La Corte d'Appello ha successivamente
confermata la pronunzia di primo grado per cui il datore di lavoro, per tramite
del difensore, ha ricorso per cassazione chiedendo l'annullamento della
sentenza impugnata. Lo stesso ha lamentato fra l’altro che la Corte d'Appello
avrebbe giudicato la parte offesa assolutamente credibile benché fosse stata in
realtà smentita dagli altri testi che avevano riferito, al contrario, che la
scala in questione, al momento del fatto, si trovava non all'interno ma all'esterno
del magazzino aziendale, che nessun dipendente inoltre aveva mai usato detta scala
e che la società aveva invece messo a disposizione scale idonee
e conformi alle prescrizioni antinfortunistiche, effettivamente rinvenute durante
le indagini all'interno dello stesso magazzino. L’imputata si è lamentata
altresì del diniego della richiesta della nuova escussione testimoniale del
lavoratore infortunato affinché lo stesso potesse fornire spiegazioni delle
contraddizioni in cui era incorso nelle precedenti deposizioni, al fine di
negare la propria colpa esclusiva nella produzione dell'evento.
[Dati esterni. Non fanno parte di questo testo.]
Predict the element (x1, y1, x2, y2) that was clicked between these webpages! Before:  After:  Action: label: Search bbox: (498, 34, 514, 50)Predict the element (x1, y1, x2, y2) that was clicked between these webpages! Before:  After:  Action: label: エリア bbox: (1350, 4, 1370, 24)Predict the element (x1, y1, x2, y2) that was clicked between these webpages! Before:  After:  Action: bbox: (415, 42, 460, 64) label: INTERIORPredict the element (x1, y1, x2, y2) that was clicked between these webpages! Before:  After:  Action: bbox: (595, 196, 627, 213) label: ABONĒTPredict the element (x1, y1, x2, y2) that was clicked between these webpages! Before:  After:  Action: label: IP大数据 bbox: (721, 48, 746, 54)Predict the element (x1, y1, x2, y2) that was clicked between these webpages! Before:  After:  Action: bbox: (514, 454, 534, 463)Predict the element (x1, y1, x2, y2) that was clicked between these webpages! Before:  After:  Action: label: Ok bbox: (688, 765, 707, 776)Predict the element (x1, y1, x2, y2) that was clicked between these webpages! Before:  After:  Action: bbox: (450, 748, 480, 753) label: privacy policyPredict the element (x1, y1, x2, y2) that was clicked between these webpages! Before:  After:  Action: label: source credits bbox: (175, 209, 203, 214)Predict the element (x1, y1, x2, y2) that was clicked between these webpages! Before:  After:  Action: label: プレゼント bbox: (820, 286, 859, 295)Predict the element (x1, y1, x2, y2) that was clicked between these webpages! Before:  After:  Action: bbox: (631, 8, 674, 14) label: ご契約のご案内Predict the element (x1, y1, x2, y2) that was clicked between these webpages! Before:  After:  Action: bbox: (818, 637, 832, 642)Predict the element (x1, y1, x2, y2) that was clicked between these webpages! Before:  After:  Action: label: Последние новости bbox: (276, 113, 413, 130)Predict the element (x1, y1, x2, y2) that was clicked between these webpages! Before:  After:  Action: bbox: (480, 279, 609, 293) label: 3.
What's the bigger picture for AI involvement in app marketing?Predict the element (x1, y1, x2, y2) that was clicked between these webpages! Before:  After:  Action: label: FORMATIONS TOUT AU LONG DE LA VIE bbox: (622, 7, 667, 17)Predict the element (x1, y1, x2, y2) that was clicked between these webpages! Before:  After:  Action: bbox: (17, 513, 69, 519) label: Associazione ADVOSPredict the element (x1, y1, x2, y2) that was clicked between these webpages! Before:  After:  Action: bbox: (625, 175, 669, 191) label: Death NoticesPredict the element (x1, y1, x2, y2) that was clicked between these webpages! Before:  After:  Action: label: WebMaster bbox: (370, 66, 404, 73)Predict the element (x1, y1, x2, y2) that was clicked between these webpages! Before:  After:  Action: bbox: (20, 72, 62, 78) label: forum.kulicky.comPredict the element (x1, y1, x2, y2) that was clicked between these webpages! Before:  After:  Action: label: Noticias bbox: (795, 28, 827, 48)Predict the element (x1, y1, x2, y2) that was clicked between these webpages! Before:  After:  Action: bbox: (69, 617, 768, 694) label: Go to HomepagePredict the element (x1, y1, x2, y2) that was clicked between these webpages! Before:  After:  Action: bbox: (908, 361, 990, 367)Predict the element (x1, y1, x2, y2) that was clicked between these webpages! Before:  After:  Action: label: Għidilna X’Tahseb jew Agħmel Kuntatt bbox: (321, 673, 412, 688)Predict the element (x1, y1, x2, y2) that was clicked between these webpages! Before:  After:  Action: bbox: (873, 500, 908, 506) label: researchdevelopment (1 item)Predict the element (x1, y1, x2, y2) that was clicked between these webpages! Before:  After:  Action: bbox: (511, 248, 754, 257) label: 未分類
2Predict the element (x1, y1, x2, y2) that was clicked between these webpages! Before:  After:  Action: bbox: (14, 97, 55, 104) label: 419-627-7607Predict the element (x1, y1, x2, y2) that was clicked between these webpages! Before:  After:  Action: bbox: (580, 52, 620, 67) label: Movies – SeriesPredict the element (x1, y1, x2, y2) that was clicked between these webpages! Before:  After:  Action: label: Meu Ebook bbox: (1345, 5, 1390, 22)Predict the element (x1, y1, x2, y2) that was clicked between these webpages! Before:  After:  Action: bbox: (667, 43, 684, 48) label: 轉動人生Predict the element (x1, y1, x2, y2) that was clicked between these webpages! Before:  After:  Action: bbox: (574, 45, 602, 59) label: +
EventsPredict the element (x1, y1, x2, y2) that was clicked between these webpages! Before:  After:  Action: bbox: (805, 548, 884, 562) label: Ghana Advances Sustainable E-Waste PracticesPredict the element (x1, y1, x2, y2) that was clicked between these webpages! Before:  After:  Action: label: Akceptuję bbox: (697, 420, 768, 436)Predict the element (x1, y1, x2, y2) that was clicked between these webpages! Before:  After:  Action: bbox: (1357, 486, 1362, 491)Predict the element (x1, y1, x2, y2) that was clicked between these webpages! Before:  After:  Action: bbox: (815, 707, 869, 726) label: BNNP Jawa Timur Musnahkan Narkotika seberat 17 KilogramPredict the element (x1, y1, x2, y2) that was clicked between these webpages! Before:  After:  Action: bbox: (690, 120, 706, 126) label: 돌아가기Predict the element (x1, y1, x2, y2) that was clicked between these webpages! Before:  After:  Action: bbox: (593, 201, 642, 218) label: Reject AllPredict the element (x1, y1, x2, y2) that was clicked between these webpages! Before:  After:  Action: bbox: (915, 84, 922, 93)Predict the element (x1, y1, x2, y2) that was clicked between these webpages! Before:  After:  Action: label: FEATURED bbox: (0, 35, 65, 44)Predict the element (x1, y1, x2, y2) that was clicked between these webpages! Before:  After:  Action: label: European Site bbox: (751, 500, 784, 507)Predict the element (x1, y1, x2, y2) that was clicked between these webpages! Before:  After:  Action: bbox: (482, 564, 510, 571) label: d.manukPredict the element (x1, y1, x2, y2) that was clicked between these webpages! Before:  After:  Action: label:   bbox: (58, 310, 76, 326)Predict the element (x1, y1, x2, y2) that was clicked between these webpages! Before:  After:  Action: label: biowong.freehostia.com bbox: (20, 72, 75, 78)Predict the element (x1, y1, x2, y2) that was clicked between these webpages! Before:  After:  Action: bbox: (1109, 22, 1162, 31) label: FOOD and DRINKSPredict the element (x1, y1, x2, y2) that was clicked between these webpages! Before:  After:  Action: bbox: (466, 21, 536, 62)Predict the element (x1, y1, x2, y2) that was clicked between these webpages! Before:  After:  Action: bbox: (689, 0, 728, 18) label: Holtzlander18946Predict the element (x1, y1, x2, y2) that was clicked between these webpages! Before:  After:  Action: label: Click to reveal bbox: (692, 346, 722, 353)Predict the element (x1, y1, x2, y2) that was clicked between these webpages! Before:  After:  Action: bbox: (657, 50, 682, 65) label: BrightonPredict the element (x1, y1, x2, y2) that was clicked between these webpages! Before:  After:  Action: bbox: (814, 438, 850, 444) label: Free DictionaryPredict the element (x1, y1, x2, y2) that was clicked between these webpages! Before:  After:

Le decisioni della Corte di Cassazione
Il ricorso è stato ritenuto infondato dalla
Corte di Cassazione ed è stato pertanto rigettato. La sentenza della Corte
d’Appello è stata ritenuta dalla suprema Corte del tutto immune dai vizi
lamentati. Dalla istruttoria compiuta era emerso infatti che la scala in ferro,
le cui difformità dalle prescrizioni dettate dalla normativa antinfortunistica
erano risultate incontestabili, era stata trovata dall'operaio infortunatosi
appoggiata su di uno scaffale, pur non facendo parte della dotazione originaria
dell'azienda. Molto verosimilmente l'attrezzo di lavoro era stato lasciato dal
precedente locatario nel magazzino, ove la società si era di recente
trasferita. Era fuori di dubbio comunque, ha ribadito la Sez. IV, che la scala
dovesse ritenersi nella disponibilità del dipendenti della società di cui l’imputato
era legale rappresentante, pur potendo essi servirsi anche di scale a libro e
di scale
conformi alle prescrizioni di sicurezza, attesa la mancanza di espresso
divieto di servirsene tramite cartelli apposti sulla stessa che ne inibissero
l'uso.
“
La responsabilità colposa dell'imputata”, ha quindi sostenuto la
Sez. IV
, “discendeva quindi dal fatto di
non aver preventivamente controllato le obiettive condizioni della scala e di
averne consentito l'impiego nell'azienda benché non a norma anziché eliminarla,
non apparendo circostanza assolutamente imprevedibile, attesi gli evidenziati
riscontri fattuali, che i dipendenti ne potessero occasionalmente far uso”.
“
Né era possibile escludersi”, ha
quindi proseguito la suprema Corte, “
il
nesso di causalità tra le omissioni ascritte all'imputata e l'evento. Il fatto
che l'operaio infortunatosi, pur risalendo al medesimo una condotta imprudente
ed avventata (che comunque il datore di lavoro è tenuto a scongiurare in
ottemperanza alle norme dì prevenzione antinfortunistica), avesse usato la
prima scala esistente a portata di mano senza averne cercata un'altra più
sicura per assolvere alle proprie mansioni, non integrava un comportamento
anomalo od imprevedibile od ontologicamente avulso dalle incombenze allo stesso
demandate nell'azienda”.
Per quanto riguarda,
infine, la doglianza legata al rifiuto da parte della Corte di Appello di
riascoltare il lavoratore, la suprema Corte ha concluso mettendo in evidenza che
i Giudici di seconda istanza avevano ribadita l'assoluta non necessità di
procedere alla nuova escussione testimoniale della parte offesa la cui
deposizione già resa era stata ritenuta del tutto attendibile.